Griffin and Phoenix spend the next several weeks together falling in love and living their lives to the fullest, engaging in fun but outrageous and childish public behavior and constantly switching between an on-again and off-again relationship. Among their activities include sneaking into a movie theater, freighthopping, riding amusement park roller coasters and evading police after being caught painting messages on a water tower, where Phoenix writes "Class of '59" and Griffin secretly writes "Griffin Loves Phoenix" encased in a heart and arrow design. Neither knows that the other is also terminally ill until Sarah discovers books related to cancer, death and dying in Geoffrey's apartment, and bursts out at him in rage under the mistaken assumption that he had been stalking her and knew she was terminally ill. She tries to run away, and when Geoffrey catches her and questions her they both learn of each other's shared impending deaths. Sarah tells Geoffrey that when she becomes too ill to continue living a normal life, she will resign herself to a hospital and she does not want him to come and find her.
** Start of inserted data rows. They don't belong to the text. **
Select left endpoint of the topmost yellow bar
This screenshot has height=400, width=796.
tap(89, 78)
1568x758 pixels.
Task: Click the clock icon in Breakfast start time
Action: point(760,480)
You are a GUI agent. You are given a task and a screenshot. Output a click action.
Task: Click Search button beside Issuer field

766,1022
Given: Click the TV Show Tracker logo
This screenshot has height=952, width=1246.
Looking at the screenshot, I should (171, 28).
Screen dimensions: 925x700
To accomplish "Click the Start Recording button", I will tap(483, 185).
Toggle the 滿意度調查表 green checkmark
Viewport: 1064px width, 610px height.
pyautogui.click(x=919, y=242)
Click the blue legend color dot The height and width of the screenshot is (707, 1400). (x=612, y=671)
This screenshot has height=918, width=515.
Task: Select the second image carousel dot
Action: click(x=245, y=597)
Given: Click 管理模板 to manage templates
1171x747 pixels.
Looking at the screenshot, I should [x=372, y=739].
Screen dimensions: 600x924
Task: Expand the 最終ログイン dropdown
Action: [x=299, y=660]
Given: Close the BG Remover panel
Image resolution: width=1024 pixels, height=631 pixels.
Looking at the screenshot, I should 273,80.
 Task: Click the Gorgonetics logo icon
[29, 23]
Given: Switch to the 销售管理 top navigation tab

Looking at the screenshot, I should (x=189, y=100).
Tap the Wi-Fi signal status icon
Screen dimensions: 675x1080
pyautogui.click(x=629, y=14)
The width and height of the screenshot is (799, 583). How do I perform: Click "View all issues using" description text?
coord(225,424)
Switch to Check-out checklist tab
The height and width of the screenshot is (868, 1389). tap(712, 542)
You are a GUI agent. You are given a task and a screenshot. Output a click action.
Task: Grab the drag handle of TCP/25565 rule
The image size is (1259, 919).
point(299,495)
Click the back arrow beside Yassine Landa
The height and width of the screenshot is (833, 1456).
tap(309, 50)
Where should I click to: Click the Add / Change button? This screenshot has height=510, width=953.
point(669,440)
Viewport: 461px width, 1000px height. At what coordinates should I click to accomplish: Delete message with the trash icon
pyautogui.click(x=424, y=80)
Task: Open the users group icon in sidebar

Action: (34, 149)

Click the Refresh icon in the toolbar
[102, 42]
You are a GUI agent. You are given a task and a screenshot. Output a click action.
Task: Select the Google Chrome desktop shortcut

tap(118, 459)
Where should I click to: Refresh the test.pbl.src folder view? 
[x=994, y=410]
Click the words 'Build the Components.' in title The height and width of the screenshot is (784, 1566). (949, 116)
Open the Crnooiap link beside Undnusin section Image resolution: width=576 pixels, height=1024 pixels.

That day finally comes; Geoffrey finds a note from Sarah telling him that her pain was too unbearable, and that he should go spend time with his family and remember his promise not to try to find her. Distraught, Geoffrey seeks her out and finally finds her after searching at over a dozen hospitals, where he sits by her bedside and they comfort each other. Unable to handle the emotional distress of Geoffrey presence, Sarah asks him to leave, which he does, presumably never to return before her death. We then see Geoffrey browsing a cemetery, where he finds Sarah's gravestone that under her name and dates of birth and death reads: "P.S. – Hi Griffin Thought you'd probably drop by". He then proceeds to leave the cemetery and smash his own and several other cars in anger over her death. The film ends as we see a maintenance man painting over Sarah's and then Geoffrey's water tower messages.

==Cast==
- Peter Falk as Geoffrey Griffin – An upbeat middle-aged man who faces a terminal illness and whose estranged wife and children, unaware of his diagnosis, seem uninterested in his company.
- Jill Clayburgh as Sarah Phoenix – An eccentric woman who faces similar dire circumstances and whose family is also distant.
- John Lehne as George Griffin – Geoffrey's older brother, the family member with whom he seemingly has the closest relationship.
- Dorothy Tristan as Jean Griffin – Geoffrey's unsympathetic wife from whom he is separated and has two children.
- Ben Hammer as Dr. Feinberg – Geoffrey's physician who delivers to him the news of his diagnosis.
- George Chandler as Old Man – A friend and neighbor of Geoffrey and Sarah's.
- Milton Parsons as Professor – A college professor who is teaching the course on death and dying at which Geoffrey and Sarah first meet.
- John Harkins as Dr. Glenn – Sarah's first doctor, with whom she becomes frustrated at her diagnosis.
- Ken Sansom as Dr. Harding – Sarah's second doctor.
- Randy Faustino as Randy Griffin – Geoffrey's first son.
- Steven Rogers as Bob Griffin – Geoffrey's second son.
- Sally Kirkland as Jody – Sarah's high school friend.
- Rod Haase as Usher

==Novelization==
The screenplay was novelized and published by Warner Books in 1976 under the title: Griffin Loves Phoenix, a novel by John Hill.